I’m currently a Research Fellow, working on three different part-time qualitative research projects:
- Exploring the impact of the Covid-19 lockdowns on people’s relationships with nature at Surrey
- Exploring people’s experiences of volunteering during the Covid-19 pandemic at the University of Winchester
- Exploring men’s treatment decisions for surgery for troublesome urinary symptoms, also at the University of Winchester.
The best part of my role is the variety. Every day is different and there’s no time to be bored. I’m very fortunate to have incredibly supportive and friendly colleagues, and I also have the joy of interviewing members of the public about their experiences. I find that study participants are wonderfully generous with the insights that they share, and I always feel hugely privileged to be given such an intimate window into their lives.
I’m especially pleased that all three of these projects involve close collaboration with ‘real-world’ stakeholders in the development of the research questions and the dissemination of our findings. Across my current projects, I’m collaborating with Natural England, voluntary organisations, a county council, and clinicians in a hospital trust.
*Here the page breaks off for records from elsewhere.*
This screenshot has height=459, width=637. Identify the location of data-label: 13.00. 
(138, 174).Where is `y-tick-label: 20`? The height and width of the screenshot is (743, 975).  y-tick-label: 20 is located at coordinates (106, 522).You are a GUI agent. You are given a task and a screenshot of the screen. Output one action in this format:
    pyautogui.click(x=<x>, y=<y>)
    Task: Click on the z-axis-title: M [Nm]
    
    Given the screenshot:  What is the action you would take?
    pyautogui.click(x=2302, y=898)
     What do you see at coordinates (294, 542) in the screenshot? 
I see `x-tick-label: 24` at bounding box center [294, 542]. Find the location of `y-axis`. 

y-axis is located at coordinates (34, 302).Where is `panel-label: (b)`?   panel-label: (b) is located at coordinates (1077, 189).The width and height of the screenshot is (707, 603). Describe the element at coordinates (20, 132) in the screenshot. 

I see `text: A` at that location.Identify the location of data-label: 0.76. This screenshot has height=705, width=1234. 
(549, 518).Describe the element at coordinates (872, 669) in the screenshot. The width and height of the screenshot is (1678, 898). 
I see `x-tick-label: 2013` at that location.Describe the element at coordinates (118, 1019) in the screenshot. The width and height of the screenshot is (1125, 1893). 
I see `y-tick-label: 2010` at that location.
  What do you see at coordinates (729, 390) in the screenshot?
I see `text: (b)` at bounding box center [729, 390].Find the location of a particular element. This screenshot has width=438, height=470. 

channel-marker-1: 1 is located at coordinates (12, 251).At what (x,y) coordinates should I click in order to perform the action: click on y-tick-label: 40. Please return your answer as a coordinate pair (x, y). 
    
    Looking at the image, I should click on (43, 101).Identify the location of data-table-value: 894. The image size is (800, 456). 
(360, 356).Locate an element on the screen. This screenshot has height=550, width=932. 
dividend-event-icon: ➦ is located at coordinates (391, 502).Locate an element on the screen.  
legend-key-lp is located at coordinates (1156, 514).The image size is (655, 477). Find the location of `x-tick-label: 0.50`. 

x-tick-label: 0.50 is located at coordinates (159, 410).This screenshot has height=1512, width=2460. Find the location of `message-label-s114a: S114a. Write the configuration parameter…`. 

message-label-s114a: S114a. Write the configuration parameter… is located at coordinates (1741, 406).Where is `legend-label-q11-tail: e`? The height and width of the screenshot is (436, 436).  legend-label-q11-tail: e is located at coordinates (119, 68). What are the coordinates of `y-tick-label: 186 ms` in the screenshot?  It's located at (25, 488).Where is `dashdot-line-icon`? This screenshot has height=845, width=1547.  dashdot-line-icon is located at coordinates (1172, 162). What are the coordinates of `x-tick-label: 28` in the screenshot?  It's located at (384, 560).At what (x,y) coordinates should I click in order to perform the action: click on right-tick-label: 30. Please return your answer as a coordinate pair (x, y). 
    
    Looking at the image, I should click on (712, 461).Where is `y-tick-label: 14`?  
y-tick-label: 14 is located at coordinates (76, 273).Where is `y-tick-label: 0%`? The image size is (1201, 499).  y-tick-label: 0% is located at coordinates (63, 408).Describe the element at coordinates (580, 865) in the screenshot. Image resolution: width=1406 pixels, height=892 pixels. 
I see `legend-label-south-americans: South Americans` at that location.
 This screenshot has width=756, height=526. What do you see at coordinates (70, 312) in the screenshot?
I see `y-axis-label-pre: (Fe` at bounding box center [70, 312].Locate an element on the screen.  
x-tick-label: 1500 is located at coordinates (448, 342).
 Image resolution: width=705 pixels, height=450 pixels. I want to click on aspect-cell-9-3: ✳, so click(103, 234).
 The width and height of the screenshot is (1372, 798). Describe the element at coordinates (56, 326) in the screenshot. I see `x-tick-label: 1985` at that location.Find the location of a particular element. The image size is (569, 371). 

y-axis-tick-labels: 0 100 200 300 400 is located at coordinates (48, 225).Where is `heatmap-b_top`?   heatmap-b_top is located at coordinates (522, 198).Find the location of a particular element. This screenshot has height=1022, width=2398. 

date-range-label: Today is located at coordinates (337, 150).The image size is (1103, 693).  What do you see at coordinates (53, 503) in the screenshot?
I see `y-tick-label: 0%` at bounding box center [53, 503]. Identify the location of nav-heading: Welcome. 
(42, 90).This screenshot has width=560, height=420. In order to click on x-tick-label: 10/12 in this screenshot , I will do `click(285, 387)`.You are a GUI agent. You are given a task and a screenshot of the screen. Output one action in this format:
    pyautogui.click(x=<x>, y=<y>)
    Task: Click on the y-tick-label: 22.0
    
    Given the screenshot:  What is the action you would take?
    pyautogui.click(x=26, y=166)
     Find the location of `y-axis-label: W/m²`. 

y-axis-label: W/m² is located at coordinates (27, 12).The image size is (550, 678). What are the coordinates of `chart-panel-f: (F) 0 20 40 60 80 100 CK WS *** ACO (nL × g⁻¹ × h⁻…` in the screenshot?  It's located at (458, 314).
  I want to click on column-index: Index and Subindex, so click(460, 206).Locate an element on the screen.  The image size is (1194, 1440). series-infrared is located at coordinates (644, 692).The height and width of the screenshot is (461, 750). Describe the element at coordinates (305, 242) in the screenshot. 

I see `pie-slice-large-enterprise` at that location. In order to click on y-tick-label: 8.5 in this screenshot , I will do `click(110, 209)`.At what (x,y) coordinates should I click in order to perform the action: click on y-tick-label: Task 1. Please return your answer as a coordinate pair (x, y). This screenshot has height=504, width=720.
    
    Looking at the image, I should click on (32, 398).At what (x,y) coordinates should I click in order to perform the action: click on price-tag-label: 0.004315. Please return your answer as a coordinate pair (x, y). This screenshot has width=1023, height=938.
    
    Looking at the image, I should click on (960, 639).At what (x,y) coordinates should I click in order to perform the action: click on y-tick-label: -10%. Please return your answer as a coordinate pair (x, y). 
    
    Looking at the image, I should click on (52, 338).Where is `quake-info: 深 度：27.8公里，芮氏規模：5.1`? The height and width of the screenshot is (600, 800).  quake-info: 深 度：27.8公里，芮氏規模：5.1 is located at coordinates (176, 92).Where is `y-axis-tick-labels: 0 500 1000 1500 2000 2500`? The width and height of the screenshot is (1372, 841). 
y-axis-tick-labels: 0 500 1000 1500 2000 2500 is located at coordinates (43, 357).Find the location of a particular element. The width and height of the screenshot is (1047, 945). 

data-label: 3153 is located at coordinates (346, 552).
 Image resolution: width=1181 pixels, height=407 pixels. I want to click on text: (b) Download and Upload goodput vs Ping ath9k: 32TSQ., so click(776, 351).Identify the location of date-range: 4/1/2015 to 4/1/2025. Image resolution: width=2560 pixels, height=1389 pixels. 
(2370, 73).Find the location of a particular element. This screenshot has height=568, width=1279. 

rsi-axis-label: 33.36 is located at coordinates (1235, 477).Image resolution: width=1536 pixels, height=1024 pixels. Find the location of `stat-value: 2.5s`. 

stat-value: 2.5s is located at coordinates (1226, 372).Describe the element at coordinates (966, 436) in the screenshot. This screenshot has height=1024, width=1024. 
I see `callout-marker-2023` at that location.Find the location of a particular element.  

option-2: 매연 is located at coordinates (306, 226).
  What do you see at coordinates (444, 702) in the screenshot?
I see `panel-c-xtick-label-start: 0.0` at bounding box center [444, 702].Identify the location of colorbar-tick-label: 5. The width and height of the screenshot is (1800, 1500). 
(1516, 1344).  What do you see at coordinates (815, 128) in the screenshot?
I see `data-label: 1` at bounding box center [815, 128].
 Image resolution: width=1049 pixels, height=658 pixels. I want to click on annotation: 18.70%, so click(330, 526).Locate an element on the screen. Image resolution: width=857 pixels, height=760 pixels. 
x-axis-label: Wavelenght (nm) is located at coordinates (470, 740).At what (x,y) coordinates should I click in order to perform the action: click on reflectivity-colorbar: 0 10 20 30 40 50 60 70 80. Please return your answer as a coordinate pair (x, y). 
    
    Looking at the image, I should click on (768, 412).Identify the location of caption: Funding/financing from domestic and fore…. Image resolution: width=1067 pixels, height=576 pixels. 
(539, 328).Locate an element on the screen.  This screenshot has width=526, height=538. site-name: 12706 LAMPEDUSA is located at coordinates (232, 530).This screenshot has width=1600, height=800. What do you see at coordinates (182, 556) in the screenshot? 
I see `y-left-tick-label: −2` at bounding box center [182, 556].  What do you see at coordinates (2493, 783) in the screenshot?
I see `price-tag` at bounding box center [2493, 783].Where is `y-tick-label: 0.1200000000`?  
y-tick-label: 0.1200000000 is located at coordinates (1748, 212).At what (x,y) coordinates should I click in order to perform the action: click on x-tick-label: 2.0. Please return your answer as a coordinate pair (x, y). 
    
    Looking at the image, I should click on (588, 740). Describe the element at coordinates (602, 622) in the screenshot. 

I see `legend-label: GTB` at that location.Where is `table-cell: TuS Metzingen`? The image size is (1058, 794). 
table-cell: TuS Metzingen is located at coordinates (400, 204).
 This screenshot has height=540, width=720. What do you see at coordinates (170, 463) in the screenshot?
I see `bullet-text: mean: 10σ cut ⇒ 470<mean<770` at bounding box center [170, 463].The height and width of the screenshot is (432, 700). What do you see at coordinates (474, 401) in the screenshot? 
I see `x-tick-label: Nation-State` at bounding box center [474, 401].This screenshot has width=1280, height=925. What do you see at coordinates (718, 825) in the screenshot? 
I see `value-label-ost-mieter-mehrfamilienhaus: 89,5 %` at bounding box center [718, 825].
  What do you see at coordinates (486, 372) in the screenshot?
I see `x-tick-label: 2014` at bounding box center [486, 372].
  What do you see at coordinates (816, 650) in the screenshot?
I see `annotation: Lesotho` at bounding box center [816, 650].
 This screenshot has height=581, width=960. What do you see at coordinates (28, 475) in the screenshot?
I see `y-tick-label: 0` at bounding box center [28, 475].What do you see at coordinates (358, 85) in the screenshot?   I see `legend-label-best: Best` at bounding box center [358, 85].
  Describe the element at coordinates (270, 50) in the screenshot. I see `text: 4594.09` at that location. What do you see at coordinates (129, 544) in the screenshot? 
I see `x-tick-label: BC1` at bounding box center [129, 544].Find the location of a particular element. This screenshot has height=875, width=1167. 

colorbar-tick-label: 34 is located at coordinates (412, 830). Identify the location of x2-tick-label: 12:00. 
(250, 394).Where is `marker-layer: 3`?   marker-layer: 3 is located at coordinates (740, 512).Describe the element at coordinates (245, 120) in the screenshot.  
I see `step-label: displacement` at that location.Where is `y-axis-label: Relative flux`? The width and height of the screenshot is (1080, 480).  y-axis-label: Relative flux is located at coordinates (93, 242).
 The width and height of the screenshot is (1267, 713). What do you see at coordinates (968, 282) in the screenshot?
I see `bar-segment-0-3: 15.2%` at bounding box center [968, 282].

Pick a topic you’re passionate about and try to meet with potential supervisors beforehand to get a feel for the type of person they are. Doing a PhD can be a rollercoaster of experiences, and you’ll need to care about your research to keep yourself motivated when things get challenging, but it’s a hugely rewarding experience!
Try to speak to other doctoral students and graduates. It can be hard to really understand what it means to do a PhD (a feeling which probably won’t go until you are well into your PhD!) and those who’ve been through the process can give you valuable insights.